SOURCE RECORDS —
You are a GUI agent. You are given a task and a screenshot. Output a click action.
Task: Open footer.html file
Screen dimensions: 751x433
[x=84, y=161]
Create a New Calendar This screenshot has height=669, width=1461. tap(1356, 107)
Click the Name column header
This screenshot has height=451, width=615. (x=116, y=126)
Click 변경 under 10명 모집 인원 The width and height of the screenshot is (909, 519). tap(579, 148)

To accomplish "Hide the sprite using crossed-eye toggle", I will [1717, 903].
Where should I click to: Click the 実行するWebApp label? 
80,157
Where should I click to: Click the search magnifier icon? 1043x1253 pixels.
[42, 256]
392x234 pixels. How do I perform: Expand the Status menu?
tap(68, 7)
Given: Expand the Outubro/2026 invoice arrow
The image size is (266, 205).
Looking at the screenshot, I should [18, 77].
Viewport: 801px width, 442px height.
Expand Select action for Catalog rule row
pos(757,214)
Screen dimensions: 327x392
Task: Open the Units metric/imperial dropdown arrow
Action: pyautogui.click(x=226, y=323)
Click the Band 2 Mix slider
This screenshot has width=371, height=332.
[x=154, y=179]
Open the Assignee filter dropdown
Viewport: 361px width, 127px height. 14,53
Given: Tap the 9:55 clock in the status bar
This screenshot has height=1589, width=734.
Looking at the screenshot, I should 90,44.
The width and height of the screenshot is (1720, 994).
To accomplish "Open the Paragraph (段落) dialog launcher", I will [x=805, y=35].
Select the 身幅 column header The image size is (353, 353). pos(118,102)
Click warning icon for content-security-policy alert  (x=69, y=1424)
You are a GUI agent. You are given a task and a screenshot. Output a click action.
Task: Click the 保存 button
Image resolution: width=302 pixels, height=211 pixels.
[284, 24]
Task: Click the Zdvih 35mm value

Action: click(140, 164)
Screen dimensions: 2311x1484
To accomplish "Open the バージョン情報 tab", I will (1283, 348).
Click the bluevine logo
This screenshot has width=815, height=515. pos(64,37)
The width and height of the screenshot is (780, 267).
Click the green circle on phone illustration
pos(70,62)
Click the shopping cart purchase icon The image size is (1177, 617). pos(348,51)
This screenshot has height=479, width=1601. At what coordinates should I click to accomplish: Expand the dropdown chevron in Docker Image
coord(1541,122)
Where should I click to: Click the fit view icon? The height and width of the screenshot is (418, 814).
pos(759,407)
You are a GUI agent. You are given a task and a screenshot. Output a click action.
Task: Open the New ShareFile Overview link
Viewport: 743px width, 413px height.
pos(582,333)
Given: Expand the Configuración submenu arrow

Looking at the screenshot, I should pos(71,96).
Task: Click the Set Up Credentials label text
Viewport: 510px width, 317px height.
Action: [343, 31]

PROBLEM —
Pick out and copy every line in the records above that contains the word "Viewport". Case counts.

SOLUTION TO THIS TASK —
Viewport: 801px width, 442px height.
Viewport: 361px width, 127px height. 14,53
Viewport: 743px width, 413px height.
Viewport: 510px width, 317px height.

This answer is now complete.